Unfortunately, Hooriya (Hina Altaf) is now poised to strike. Waiting out her fake “iddat” period, Hooriya is working towards earning Shahwaiz’ sympathy. As she did after Farrukh’s death, Hooriya is again waiting to go out and eat, work and wear colorful clothing. Chandni rightly scolds her, saying she behaves like an overgrown child despite being a mother – and she’s right. Except this time around, Hooriya’s antics are not in the least bit endearing, because she’s simply not divorced. This is a married woman pretending to be divorced to lure in her widower brother-in-law. This character could not sink any lower and next week, she will propose marriage to Shahwaiz. One can only hope Shahwaiz sees reason and recognizes that Hooriya would be a terrible life partner for him – and a terrible mother for Arya. Hooriya cannot even care for her own child properly, constantly using Pari for her own gain, throwing Pari into arguments with Meheryaar and brainwashing Pari against him. Hooriya is a character who desperately needs help – and at the same time, Hina Altaf deserves a world of praise for playing this morally and ethically corrupt, lazy character so well.
However, the negatives must be addressed.
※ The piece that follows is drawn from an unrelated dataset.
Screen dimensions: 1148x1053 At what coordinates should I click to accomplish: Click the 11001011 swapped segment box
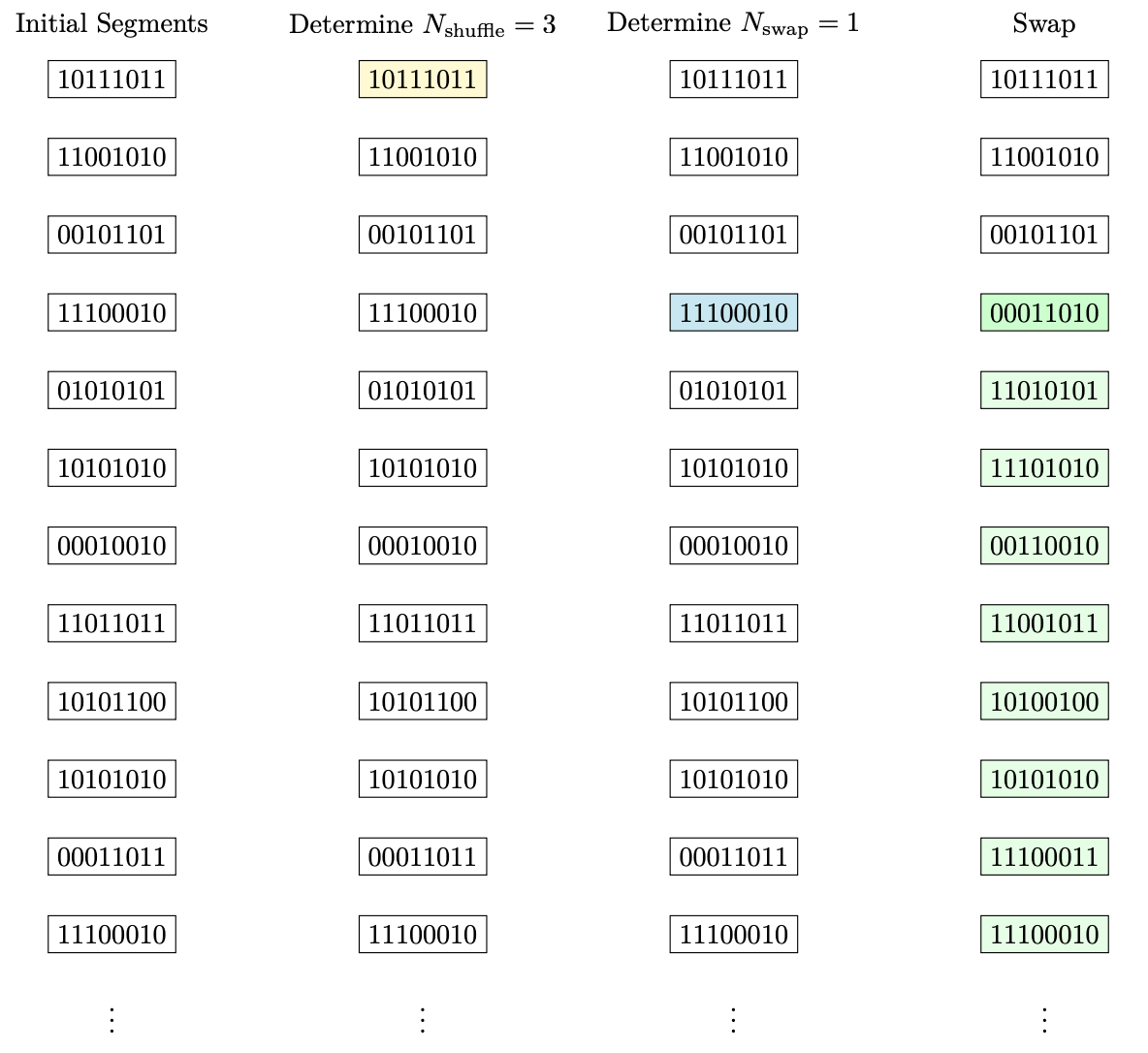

First, there appears to be a serious editing issue. The entire family has rejected the proposal for Chandni, Chandni herself has rejected the proposal and it’s public knowledge. Shahwaiz has told Chandni she made the right decision and then later, he is seen telling her mother to not force Chandni into a decision. This scene not only feels out of place, but also just doesn’t make sense. Furthermore, the story has begun to drag at this point. In what world would Meheryaar simply cut off and not even think to speak to Hooriya’s family? Why would his own mother take off to her village, locking the gate and not even think to speak to them? This is just a means to drag the drama and in a show that has generally avoided such tactics, it does not work.
Overall, “Agar” is a good show that tells an interesting story while also highlighting human flaws. We are not a perfect race and no one person is perfect. Each of these characters make mistakes – Hooriya’s mistakes are atrocious, but she just never grew up. Behram and Zainab, who are such sweet characters, are ready to start their lives and in a rush to marry Chandni off, not realizing their brash decision could harm Chandni. It’s nice to see characters with depth, the ability to make mistakes and not painted as black and white. And yet, it’s time to propel this narrative forward and put this story to a proper conclusion. After 29 episodes, it’s beginning to wear thin.